A investigação também esclarece quais as regiões da costa antártica que correm maior risco de receber espécies não nativas.

“A maior parte destes objetos de rafting chegam à ponta da Península Antárctica, uma região com temperaturas oceânicas relativamente quentes e frequentemente sem gelo.
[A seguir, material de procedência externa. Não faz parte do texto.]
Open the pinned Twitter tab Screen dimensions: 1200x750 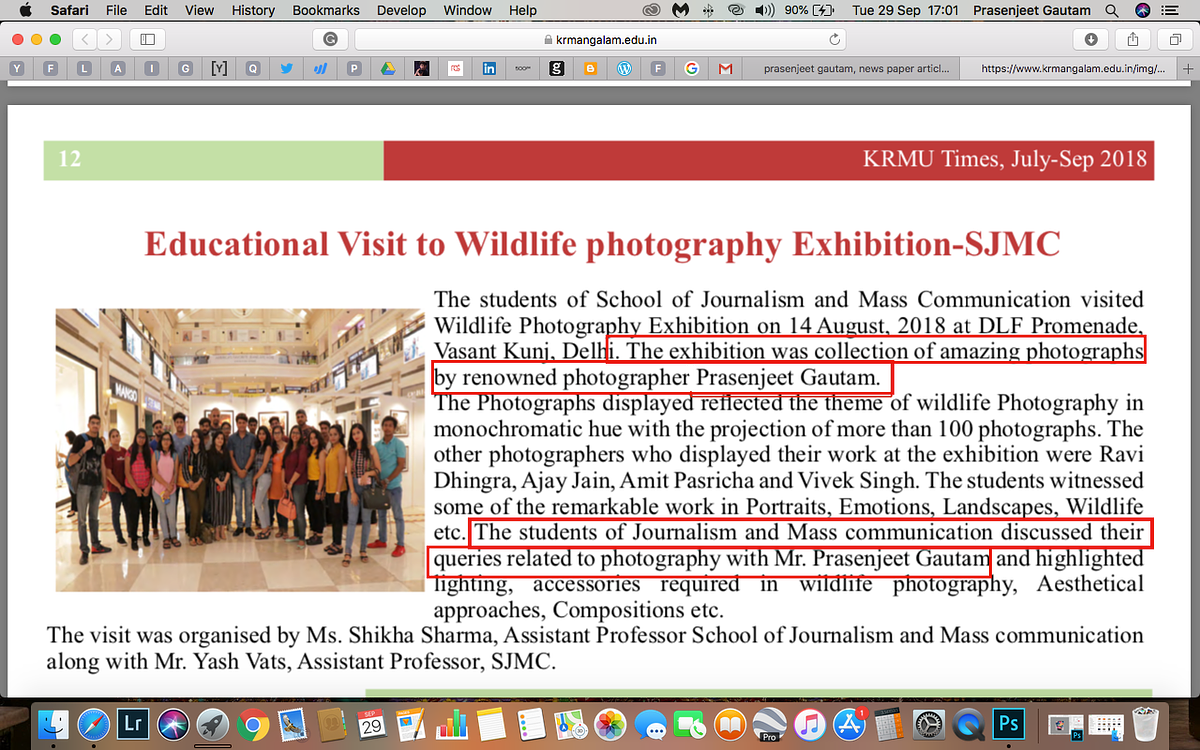click(x=287, y=69)
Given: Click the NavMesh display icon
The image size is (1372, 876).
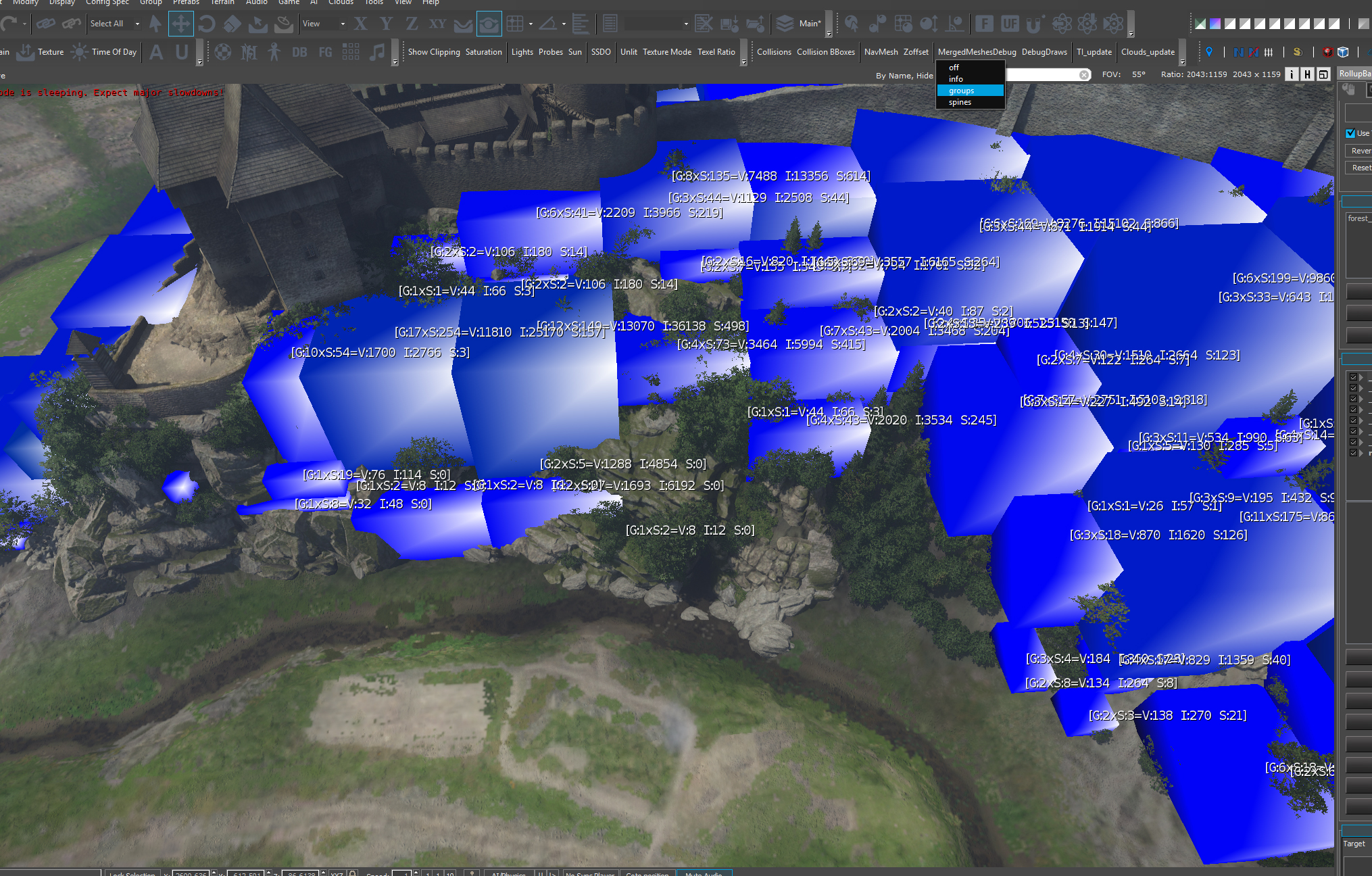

Estes fatores tornam-na uma zona propícia ao estabelecimento de espécies não nativas”, afirma o Professor Matthew England, da UNSW Scientia, que é também coautor do estudo.

A queda drástica do gelo marinho antártico nos últimos anos torna estas ligações de rafting particularmente preocupantes.

“O gelo marinho é muito abrasivo e, por isso, atua como uma barreira para que muitas espécies não nativas se estabeleçam com sucesso na Antártida”, revela Dawson.

“Se o recente declínio do gelo marinho antártico continuar, os seres vivos que flutuam à superfície, ou que se prendem a objetos flutuantes, poderão ter mais facilidade em colonizar o continente, o que poderá ter grandes impactos nos ecossistemas”, conclui.